From the records, pick out and copy each line containing "agent".

─── GIVEN INFORMATION ───

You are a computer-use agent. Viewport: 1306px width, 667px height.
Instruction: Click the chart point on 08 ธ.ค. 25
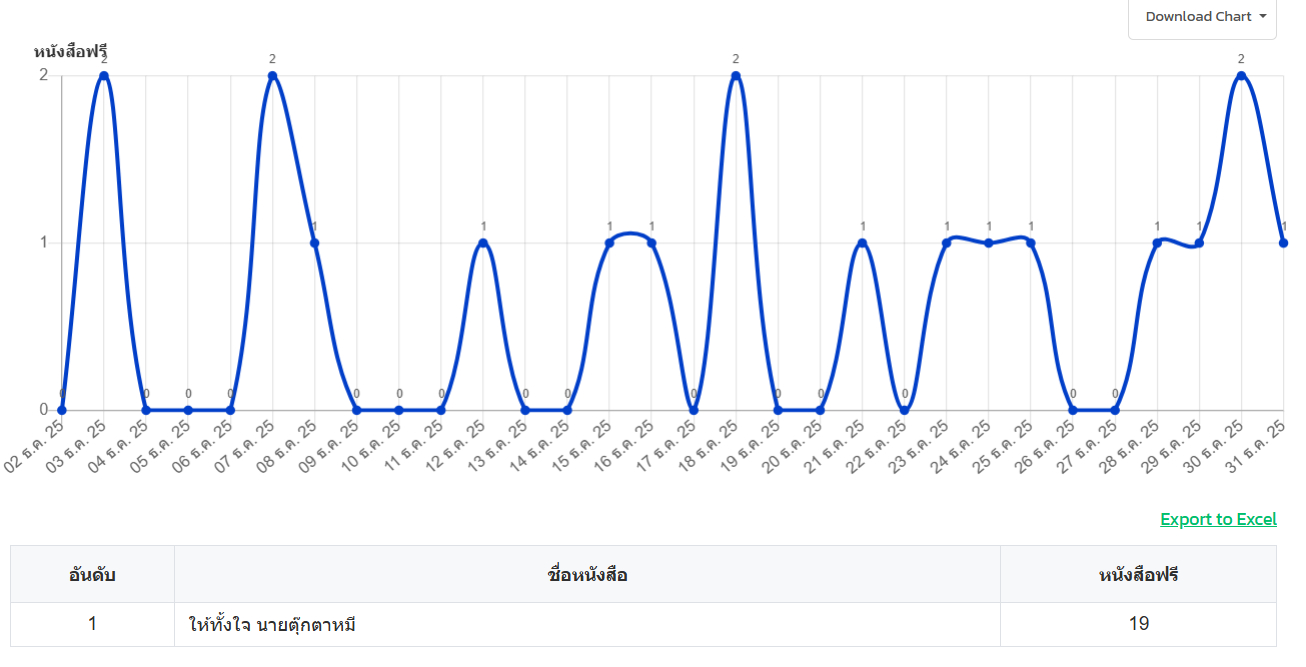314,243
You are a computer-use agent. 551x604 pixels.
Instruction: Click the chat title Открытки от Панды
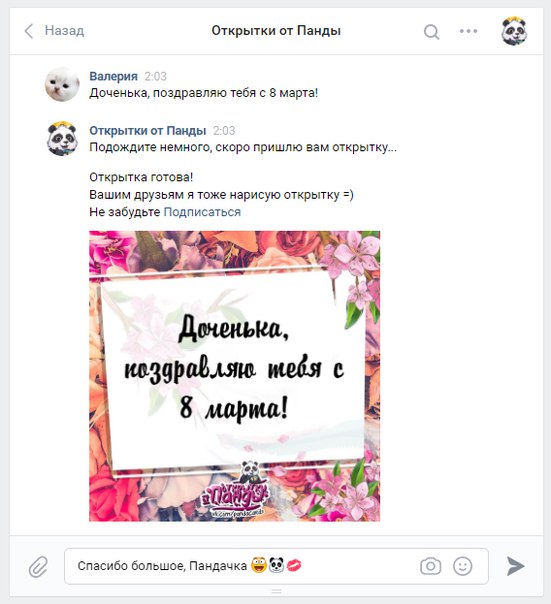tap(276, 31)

───
─── GIVEN INFORMATION ───

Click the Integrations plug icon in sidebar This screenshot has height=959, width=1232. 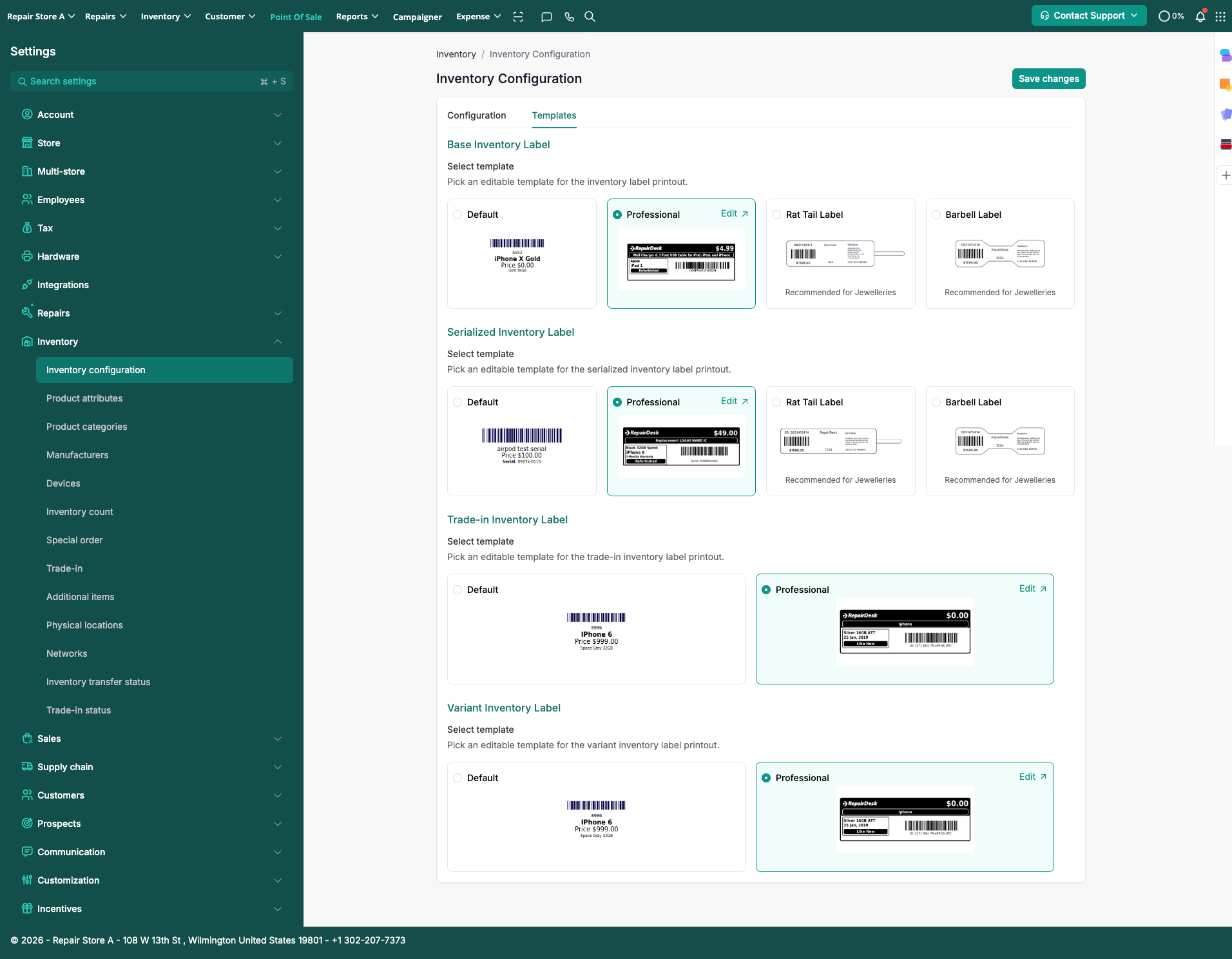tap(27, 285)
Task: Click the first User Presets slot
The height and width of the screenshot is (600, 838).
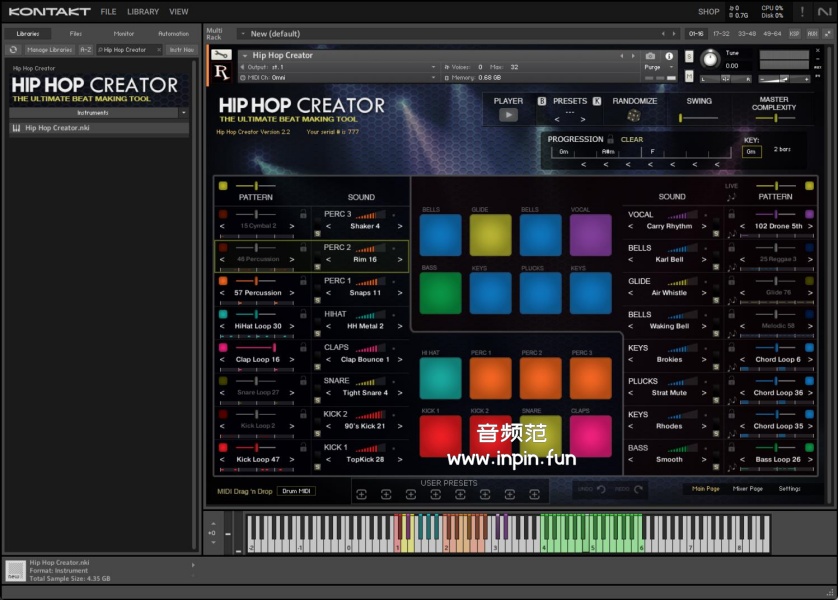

───

§ RESULT OF THIS TASK
You are a computer-use agent. Viewport: 1306px width, 667px height.
You are a computer-use agent. 551x604 pixels.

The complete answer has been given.